**To do**
Write out the rows below verbatim, from the line containing "The image size is (1400, 866)." through the line containing "should pyautogui.click(x=811, y=93).", including both of those lines.

[begin Exercise input]

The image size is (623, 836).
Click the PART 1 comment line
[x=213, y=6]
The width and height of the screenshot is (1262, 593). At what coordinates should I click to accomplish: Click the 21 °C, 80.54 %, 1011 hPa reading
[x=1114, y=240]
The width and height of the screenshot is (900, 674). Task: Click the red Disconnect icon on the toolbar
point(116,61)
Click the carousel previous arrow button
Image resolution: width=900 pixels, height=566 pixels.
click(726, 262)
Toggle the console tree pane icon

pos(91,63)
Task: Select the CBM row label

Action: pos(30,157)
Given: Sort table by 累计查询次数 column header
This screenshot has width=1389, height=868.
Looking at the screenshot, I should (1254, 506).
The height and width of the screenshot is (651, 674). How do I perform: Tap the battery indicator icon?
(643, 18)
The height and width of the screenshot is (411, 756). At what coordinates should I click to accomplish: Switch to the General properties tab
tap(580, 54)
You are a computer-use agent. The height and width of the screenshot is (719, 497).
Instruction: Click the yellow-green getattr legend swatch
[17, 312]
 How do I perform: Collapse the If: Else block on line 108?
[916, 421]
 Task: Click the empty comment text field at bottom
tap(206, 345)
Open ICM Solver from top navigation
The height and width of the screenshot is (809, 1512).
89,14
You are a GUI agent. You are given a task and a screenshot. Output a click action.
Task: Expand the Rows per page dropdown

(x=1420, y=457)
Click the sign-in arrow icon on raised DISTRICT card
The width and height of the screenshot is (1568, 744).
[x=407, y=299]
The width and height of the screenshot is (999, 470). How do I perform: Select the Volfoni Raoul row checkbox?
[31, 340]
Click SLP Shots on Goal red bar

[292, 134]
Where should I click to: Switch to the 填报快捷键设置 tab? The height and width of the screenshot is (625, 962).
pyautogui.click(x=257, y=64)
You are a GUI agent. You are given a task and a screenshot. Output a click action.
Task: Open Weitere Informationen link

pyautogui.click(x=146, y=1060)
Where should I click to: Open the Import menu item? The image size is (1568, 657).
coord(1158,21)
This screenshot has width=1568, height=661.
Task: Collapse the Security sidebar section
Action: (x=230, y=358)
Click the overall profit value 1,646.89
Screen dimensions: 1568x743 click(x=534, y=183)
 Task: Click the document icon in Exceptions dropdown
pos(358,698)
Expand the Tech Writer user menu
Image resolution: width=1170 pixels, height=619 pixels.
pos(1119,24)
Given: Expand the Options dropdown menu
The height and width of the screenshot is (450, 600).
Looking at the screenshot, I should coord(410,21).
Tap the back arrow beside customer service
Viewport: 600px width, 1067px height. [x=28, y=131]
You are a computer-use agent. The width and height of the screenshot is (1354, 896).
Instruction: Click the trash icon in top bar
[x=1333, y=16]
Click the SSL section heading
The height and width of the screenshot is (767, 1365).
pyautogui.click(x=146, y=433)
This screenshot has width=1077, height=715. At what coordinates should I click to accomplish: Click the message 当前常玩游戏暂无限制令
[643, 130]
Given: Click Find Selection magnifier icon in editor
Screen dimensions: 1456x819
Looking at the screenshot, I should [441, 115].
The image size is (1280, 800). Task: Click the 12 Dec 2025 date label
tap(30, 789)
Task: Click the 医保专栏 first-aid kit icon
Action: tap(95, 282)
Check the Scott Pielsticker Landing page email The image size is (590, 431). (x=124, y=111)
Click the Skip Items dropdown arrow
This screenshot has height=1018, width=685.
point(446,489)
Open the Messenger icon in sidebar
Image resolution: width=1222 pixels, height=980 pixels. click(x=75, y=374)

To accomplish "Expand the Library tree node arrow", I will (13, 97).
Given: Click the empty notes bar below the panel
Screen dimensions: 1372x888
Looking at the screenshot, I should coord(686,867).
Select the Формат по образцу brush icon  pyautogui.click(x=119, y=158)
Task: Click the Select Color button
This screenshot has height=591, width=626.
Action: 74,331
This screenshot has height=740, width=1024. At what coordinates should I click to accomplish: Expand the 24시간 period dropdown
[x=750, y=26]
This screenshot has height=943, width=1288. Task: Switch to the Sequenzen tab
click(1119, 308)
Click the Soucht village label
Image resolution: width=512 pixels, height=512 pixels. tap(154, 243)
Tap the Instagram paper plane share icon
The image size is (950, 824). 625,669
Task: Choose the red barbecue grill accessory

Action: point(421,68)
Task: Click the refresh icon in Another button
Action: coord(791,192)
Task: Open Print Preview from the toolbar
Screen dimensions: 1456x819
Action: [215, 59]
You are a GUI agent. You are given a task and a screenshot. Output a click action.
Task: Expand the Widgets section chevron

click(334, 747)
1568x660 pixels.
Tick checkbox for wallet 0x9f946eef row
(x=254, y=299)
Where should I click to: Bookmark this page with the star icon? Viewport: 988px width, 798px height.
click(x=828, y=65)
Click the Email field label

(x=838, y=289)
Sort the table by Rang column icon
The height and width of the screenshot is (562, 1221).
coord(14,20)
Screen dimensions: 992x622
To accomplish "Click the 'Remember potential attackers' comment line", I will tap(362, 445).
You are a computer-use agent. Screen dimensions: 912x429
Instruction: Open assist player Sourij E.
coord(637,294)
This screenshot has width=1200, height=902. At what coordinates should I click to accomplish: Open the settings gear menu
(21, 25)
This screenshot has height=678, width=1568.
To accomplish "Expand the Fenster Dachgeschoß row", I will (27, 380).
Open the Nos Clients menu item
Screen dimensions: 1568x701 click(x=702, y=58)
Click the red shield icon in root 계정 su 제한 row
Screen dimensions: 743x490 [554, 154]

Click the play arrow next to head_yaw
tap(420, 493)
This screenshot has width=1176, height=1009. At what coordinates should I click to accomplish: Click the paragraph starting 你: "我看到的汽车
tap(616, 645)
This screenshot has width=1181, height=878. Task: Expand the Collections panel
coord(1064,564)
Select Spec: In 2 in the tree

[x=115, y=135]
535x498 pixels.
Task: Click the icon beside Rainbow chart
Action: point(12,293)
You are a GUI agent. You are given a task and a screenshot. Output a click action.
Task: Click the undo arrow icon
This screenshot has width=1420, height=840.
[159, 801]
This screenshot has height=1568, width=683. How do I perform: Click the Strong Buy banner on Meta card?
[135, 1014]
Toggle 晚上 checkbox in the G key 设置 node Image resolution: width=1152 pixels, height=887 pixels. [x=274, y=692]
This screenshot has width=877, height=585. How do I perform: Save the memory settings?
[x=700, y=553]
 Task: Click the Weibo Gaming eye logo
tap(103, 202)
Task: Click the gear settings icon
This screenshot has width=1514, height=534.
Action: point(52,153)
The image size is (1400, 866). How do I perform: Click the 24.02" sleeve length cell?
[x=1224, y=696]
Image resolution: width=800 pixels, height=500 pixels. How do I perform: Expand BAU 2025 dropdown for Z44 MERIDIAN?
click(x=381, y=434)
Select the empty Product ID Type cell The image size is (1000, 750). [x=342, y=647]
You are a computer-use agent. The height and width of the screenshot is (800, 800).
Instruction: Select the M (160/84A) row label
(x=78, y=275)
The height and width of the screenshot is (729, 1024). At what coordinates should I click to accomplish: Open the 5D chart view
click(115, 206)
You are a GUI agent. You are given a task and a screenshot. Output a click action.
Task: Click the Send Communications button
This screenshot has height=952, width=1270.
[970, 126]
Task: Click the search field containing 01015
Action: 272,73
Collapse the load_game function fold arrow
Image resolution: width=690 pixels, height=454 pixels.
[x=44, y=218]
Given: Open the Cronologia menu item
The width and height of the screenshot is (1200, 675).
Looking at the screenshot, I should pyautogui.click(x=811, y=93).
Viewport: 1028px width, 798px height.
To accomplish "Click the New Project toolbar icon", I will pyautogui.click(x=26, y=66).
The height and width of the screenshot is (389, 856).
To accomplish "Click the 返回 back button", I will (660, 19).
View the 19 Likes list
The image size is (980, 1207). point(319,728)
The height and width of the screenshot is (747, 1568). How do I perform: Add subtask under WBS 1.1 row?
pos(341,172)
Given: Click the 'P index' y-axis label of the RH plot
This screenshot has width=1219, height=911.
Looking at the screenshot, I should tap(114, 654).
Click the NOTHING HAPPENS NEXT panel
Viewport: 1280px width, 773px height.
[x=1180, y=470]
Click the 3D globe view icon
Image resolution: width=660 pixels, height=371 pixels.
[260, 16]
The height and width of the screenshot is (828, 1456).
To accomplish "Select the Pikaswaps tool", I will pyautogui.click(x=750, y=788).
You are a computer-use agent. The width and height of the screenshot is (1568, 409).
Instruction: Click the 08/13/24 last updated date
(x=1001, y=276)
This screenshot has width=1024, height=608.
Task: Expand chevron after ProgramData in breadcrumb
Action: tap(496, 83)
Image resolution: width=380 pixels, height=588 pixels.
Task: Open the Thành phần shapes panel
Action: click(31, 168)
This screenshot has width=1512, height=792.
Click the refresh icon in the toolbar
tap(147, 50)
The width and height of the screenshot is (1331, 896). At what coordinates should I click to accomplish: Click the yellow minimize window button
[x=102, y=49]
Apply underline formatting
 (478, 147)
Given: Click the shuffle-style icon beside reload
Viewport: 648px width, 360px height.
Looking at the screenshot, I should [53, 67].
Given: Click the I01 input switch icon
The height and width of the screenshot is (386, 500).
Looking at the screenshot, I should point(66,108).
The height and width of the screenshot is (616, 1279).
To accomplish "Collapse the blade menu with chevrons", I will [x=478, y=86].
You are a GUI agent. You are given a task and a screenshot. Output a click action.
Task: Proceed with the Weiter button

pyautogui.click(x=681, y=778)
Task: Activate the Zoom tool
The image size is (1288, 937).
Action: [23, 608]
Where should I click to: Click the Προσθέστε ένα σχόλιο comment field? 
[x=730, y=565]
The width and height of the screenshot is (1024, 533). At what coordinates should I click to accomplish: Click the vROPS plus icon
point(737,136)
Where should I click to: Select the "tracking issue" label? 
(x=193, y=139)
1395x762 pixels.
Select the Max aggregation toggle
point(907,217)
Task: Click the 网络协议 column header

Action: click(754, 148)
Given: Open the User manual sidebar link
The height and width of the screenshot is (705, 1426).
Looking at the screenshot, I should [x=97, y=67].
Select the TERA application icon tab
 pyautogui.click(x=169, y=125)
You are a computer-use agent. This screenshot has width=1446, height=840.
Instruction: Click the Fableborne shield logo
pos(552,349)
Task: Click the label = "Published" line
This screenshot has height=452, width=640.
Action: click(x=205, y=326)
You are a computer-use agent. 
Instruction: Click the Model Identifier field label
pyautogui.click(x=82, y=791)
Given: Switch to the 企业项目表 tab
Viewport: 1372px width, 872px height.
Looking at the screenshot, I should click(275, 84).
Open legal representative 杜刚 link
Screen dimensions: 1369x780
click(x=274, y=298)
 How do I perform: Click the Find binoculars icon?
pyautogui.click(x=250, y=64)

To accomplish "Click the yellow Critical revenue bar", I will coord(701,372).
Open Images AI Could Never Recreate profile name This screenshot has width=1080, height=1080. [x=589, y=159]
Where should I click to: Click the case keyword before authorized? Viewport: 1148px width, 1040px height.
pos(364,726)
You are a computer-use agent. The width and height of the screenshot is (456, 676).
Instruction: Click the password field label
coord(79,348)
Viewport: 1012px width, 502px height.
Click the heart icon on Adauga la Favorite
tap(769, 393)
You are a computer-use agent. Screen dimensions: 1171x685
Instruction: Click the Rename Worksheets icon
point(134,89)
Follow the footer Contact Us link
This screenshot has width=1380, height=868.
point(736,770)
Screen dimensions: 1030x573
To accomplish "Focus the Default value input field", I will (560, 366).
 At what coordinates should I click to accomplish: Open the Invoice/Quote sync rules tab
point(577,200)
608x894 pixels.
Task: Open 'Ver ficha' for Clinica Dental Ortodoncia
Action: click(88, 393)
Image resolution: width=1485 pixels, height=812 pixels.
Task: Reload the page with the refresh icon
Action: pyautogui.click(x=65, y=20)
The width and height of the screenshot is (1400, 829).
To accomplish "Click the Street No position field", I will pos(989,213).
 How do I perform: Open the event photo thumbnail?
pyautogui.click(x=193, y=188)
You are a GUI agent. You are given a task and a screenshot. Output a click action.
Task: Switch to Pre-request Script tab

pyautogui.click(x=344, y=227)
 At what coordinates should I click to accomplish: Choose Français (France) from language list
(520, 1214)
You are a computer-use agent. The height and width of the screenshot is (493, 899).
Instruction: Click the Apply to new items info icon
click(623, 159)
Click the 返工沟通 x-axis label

[end Exercise input]

**Completed task**
The image size is (1400, 866). How do I perform: Click the 24.02" sleeve length cell?
[x=1224, y=696]
Image resolution: width=800 pixels, height=500 pixels. How do I perform: Expand BAU 2025 dropdown for Z44 MERIDIAN?
click(x=381, y=434)
Select the empty Product ID Type cell The image size is (1000, 750). [x=342, y=647]
You are a computer-use agent. The height and width of the screenshot is (800, 800).
Instruction: Select the M (160/84A) row label
(x=78, y=275)
The height and width of the screenshot is (729, 1024). At what coordinates should I click to accomplish: Open the 5D chart view
click(115, 206)
You are a GUI agent. You are given a task and a screenshot. Output a click action.
Task: Click the Send Communications button
This screenshot has height=952, width=1270.
[970, 126]
Task: Click the search field containing 01015
Action: 272,73
Collapse the load_game function fold arrow
Image resolution: width=690 pixels, height=454 pixels.
[x=44, y=218]
Given: Open the Cronologia menu item
The width and height of the screenshot is (1200, 675).
Looking at the screenshot, I should pyautogui.click(x=811, y=93).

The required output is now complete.